A rift is forming between marines and surfers, over a stretch of land considered sacred to surfers, but owned by the military.
The Surfrider Foundation is trying to protect Trestles Beach, and it could be the first actual state beach and surf spot that would be set aside and recognized at the national level as historically significant and preserved as such.
The beach, spanning more than 2 miles, is often called the “mecca” of surfing and it’s owned by the military.
Since the 1971, Trestles has been leased out as a state beach and open for surfers to enjoy.
“This is the spot in the continental U.S. where you can get the greatest surfing in the world,” longtime surfer Rick Wilson told NBC 7 San Diego.

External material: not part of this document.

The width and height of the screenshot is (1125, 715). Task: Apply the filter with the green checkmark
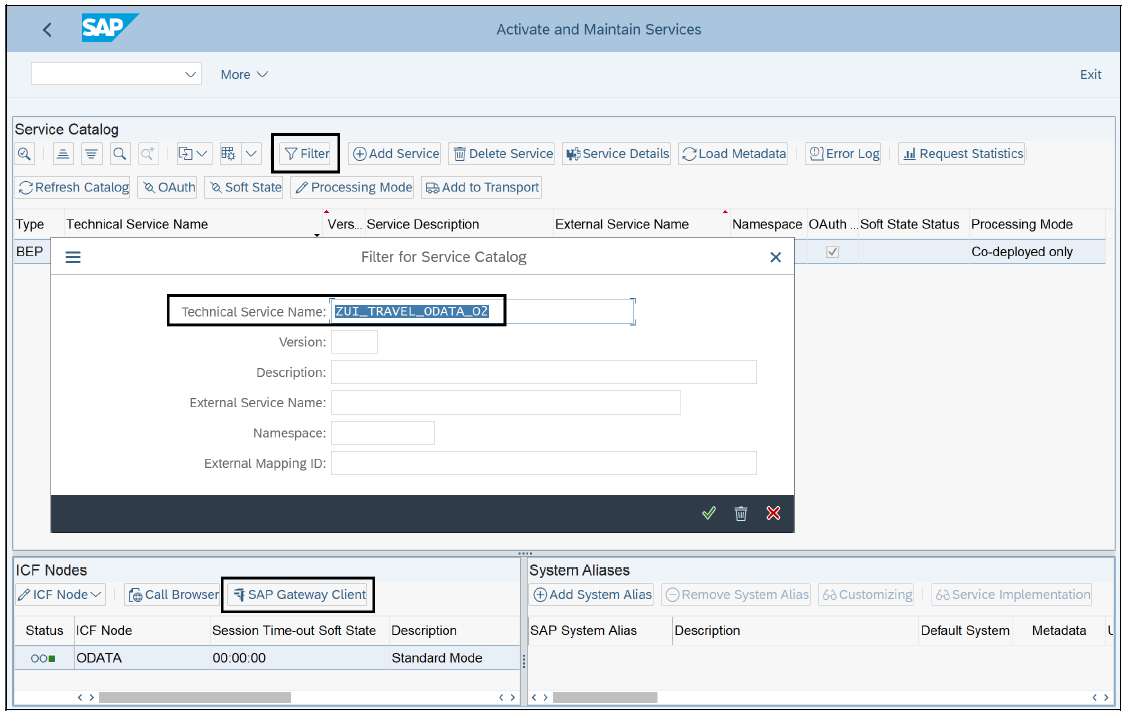(709, 512)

Wilson said he remembers risking up to six months in jail to surf there as a teen when the military still owned the land.
“They’d give you these warnings and sometimes confiscated your surfboard,” he said.

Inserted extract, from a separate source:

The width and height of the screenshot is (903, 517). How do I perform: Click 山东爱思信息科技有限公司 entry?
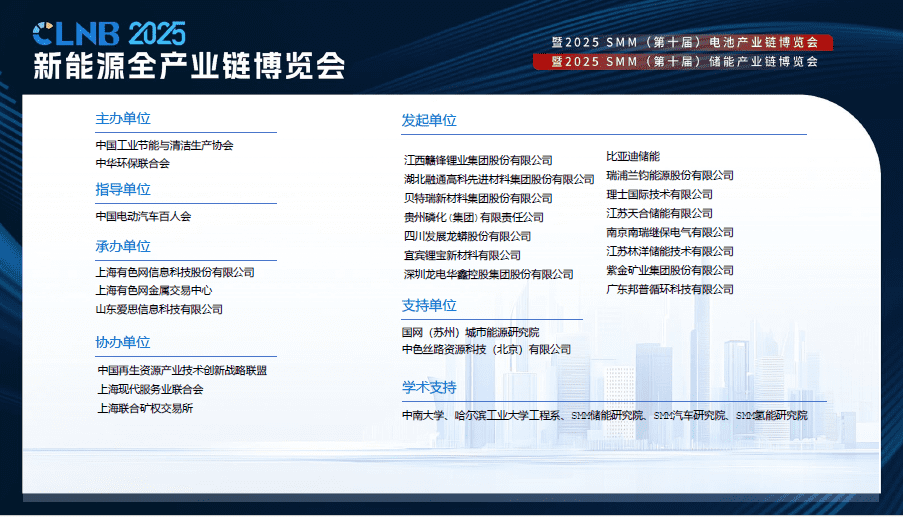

The Surfrider Foundation is now trying to make Trestles a national historic site.
"There are threats of toll road, of coastal development of water, environmental impairments so that's why Surfrider has to remain diligent,” said Angela Howe with Surfrider.
But this beach is equally important to the military, serving as a unique area for specialized training.
Despite opposition from Camp Pendleton, the State Historical Resources Commission recommended that it be listed as a historic site last week
The Marine Corps says this designation threatens the base's mission and released a statement saying, “One of Camp Pendleton's primary mission is to provide ...the training opportunities necessary to ensure combat readiness. The requested designation...poses unacceptable risks to this essential military training."
The Navy and Marine Corps also said they will continue to support shared use and remain committed to ensuring the beach remains a widely available and accessible resource.
Surfrider says military training won't be impacted and they just want to protect Trestles for generations of surfers to come.
"You see fathers surfing with their sons and fathers and sons and grandsons you know surfing together,” said Wilson. “It's something that is different three really than any other place in Southern California.”